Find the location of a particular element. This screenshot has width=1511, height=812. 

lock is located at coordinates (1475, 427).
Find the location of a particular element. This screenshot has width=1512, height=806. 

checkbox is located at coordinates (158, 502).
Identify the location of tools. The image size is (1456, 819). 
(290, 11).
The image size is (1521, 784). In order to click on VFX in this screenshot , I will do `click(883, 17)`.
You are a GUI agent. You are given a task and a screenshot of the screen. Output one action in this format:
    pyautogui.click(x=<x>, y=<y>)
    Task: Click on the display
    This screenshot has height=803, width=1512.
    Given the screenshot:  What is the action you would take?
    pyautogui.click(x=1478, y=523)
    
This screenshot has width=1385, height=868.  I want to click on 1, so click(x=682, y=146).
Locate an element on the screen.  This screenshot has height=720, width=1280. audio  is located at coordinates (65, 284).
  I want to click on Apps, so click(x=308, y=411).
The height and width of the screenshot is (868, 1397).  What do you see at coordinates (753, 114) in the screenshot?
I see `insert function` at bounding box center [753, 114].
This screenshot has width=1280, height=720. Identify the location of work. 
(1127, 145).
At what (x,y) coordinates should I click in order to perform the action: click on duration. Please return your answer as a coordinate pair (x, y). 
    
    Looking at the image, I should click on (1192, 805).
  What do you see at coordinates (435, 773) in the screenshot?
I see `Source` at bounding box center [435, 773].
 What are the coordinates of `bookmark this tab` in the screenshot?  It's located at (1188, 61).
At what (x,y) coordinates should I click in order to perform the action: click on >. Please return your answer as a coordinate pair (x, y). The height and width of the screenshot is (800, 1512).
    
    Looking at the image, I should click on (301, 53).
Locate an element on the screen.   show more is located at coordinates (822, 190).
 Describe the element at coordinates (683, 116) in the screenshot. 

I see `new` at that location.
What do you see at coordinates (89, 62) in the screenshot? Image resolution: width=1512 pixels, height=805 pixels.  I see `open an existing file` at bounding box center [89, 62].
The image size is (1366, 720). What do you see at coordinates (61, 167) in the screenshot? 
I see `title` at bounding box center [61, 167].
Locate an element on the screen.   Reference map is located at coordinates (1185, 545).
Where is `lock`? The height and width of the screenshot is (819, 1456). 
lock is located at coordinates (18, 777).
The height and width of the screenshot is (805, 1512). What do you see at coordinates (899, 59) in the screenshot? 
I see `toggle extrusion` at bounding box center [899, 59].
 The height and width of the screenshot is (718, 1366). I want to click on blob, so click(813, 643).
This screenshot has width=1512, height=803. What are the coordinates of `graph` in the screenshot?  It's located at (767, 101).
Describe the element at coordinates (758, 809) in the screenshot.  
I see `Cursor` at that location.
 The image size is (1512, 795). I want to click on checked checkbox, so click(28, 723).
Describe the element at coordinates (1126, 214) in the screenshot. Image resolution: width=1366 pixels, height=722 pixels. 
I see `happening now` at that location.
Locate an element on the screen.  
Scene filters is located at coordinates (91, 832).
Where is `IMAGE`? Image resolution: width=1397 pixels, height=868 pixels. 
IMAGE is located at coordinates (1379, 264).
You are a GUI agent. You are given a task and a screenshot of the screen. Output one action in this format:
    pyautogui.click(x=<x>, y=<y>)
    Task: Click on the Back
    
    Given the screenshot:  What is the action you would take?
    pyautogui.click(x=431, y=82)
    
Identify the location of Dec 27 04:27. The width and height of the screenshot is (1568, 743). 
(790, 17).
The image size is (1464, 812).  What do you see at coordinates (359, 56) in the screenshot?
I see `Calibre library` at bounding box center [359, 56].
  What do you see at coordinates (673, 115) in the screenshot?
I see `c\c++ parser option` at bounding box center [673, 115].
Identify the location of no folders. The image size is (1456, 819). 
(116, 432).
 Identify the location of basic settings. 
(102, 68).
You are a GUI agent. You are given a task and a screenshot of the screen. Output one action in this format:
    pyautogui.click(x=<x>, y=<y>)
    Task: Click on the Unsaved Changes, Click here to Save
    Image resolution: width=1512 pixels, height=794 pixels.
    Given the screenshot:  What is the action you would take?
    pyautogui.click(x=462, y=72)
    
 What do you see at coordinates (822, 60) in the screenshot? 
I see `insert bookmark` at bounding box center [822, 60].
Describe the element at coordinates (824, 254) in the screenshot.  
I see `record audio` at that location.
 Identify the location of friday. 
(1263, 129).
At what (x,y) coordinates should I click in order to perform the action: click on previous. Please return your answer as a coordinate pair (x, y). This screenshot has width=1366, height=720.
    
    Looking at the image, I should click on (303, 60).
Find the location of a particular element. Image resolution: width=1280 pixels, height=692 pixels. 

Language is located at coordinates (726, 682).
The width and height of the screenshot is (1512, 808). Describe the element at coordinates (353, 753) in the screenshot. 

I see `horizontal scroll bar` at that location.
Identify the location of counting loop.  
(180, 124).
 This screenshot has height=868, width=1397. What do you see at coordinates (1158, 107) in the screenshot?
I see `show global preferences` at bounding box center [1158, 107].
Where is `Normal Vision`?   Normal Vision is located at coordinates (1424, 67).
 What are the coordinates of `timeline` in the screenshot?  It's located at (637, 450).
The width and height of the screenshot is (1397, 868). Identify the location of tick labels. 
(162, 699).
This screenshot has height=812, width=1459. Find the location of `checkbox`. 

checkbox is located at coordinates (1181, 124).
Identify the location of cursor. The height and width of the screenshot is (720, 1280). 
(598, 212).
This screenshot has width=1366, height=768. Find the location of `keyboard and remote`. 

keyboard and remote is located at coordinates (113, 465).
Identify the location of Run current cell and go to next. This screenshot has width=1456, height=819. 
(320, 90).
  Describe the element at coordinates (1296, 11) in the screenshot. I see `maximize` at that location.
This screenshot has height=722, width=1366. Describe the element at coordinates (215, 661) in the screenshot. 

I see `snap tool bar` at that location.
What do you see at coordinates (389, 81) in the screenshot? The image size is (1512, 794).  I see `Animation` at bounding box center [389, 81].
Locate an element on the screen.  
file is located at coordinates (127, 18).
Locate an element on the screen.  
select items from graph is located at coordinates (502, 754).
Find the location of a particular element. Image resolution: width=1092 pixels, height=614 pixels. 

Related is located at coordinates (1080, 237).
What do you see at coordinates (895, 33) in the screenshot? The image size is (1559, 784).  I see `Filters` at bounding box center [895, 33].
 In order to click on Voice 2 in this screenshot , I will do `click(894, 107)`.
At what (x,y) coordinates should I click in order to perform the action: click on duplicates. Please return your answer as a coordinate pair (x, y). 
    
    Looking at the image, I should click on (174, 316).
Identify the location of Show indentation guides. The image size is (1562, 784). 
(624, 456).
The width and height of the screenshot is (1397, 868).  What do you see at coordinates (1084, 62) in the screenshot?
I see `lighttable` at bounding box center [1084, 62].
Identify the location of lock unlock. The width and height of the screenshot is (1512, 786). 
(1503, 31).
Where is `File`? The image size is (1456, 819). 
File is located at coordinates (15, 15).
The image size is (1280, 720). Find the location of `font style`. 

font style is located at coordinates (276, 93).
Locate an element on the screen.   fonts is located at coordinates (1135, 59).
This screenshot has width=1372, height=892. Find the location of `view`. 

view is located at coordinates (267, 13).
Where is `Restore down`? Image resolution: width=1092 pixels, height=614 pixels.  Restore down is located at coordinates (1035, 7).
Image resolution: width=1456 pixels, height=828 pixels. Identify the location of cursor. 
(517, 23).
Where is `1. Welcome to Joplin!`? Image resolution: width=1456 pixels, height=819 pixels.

..........

**What you will do**: Reproduce the data above verbatim, from its first line through the line that contains "(1127, 145).", including that line.

**Response below**:
Find the location of a particular element. This screenshot has width=1511, height=812. 

lock is located at coordinates (1475, 427).
Find the location of a particular element. This screenshot has width=1512, height=806. 

checkbox is located at coordinates (158, 502).
Identify the location of tools. The image size is (1456, 819). 
(290, 11).
The image size is (1521, 784). In order to click on VFX in this screenshot , I will do `click(883, 17)`.
You are a GUI agent. You are given a task and a screenshot of the screen. Output one action in this format:
    pyautogui.click(x=<x>, y=<y>)
    Task: Click on the display
    This screenshot has height=803, width=1512.
    Given the screenshot:  What is the action you would take?
    pyautogui.click(x=1478, y=523)
    
This screenshot has width=1385, height=868.  I want to click on 1, so click(x=682, y=146).
Locate an element on the screen.  This screenshot has height=720, width=1280. audio  is located at coordinates (65, 284).
  I want to click on Apps, so click(x=308, y=411).
The height and width of the screenshot is (868, 1397).  What do you see at coordinates (753, 114) in the screenshot?
I see `insert function` at bounding box center [753, 114].
This screenshot has width=1280, height=720. Identify the location of work. 
(1127, 145).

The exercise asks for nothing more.